#### EXERCISE BRIEF:
Each entry below should be printed exactly as given.

#### Stored records:

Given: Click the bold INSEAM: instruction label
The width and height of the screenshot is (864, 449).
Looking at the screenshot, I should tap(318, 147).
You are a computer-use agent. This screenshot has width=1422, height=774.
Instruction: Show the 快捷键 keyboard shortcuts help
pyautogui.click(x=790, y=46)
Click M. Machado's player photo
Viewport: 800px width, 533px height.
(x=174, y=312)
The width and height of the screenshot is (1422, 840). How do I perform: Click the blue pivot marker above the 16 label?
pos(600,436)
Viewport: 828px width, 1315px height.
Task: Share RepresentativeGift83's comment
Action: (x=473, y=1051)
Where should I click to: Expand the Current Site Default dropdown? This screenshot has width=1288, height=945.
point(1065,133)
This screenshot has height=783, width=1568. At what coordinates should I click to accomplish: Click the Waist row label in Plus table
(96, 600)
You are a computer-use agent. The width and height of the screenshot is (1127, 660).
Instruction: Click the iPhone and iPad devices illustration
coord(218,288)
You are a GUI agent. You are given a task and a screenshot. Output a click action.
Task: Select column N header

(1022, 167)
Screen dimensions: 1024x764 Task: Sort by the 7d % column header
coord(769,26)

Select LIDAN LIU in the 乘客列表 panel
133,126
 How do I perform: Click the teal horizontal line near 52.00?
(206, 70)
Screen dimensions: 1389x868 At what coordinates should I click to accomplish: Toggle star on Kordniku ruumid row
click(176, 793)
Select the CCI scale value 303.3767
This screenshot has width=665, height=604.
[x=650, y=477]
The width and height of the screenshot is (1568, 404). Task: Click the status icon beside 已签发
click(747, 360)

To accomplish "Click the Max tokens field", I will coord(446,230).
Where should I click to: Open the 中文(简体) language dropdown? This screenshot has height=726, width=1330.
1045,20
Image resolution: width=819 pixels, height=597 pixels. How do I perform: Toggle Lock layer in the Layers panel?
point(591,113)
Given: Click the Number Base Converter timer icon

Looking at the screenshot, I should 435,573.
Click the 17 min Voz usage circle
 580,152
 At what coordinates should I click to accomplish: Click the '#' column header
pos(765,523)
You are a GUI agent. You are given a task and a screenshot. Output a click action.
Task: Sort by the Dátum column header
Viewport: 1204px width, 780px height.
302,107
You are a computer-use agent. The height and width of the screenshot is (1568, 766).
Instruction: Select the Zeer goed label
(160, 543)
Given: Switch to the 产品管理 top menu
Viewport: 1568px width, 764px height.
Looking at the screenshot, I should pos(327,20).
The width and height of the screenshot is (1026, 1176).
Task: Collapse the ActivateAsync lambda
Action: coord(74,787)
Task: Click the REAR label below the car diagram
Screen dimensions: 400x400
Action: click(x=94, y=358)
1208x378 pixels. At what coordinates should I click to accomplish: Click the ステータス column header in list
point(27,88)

#### WRITTEN RESPONSE:
Given: Click the bold INSEAM: instruction label
The width and height of the screenshot is (864, 449).
Looking at the screenshot, I should tap(318, 147).
You are a computer-use agent. This screenshot has width=1422, height=774.
Instruction: Show the 快捷键 keyboard shortcuts help
pyautogui.click(x=790, y=46)
Click M. Machado's player photo
Viewport: 800px width, 533px height.
(x=174, y=312)
The width and height of the screenshot is (1422, 840). How do I perform: Click the blue pivot marker above the 16 label?
pos(600,436)
Viewport: 828px width, 1315px height.
Task: Share RepresentativeGift83's comment
Action: (x=473, y=1051)
Where should I click to: Expand the Current Site Default dropdown? This screenshot has width=1288, height=945.
point(1065,133)
This screenshot has height=783, width=1568. At what coordinates should I click to accomplish: Click the Waist row label in Plus table
(96, 600)
You are a computer-use agent. The width and height of the screenshot is (1127, 660).
Instruction: Click the iPhone and iPad devices illustration
coord(218,288)
You are a GUI agent. You are given a task and a screenshot. Output a click action.
Task: Select column N header

(1022, 167)
Screen dimensions: 1024x764 Task: Sort by the 7d % column header
coord(769,26)

Select LIDAN LIU in the 乘客列表 panel
133,126
 How do I perform: Click the teal horizontal line near 52.00?
(206, 70)
Screen dimensions: 1389x868 At what coordinates should I click to accomplish: Toggle star on Kordniku ruumid row
click(176, 793)
Select the CCI scale value 303.3767
This screenshot has width=665, height=604.
[x=650, y=477]
The width and height of the screenshot is (1568, 404). Task: Click the status icon beside 已签发
click(747, 360)

To accomplish "Click the Max tokens field", I will coord(446,230).
Where should I click to: Open the 中文(简体) language dropdown? This screenshot has height=726, width=1330.
1045,20
Image resolution: width=819 pixels, height=597 pixels. How do I perform: Toggle Lock layer in the Layers panel?
point(591,113)
Given: Click the Number Base Converter timer icon

Looking at the screenshot, I should 435,573.
Click the 17 min Voz usage circle
 580,152
 At what coordinates should I click to accomplish: Click the '#' column header
pos(765,523)
You are a GUI agent. You are given a task and a screenshot. Output a click action.
Task: Sort by the Dátum column header
Viewport: 1204px width, 780px height.
302,107
You are a computer-use agent. The height and width of the screenshot is (1568, 766).
Instruction: Select the Zeer goed label
(160, 543)
Given: Switch to the 产品管理 top menu
Viewport: 1568px width, 764px height.
Looking at the screenshot, I should pos(327,20).
The width and height of the screenshot is (1026, 1176).
Task: Collapse the ActivateAsync lambda
Action: coord(74,787)
Task: Click the REAR label below the car diagram
Screen dimensions: 400x400
Action: click(x=94, y=358)
1208x378 pixels. At what coordinates should I click to accomplish: Click the ステータス column header in list
point(27,88)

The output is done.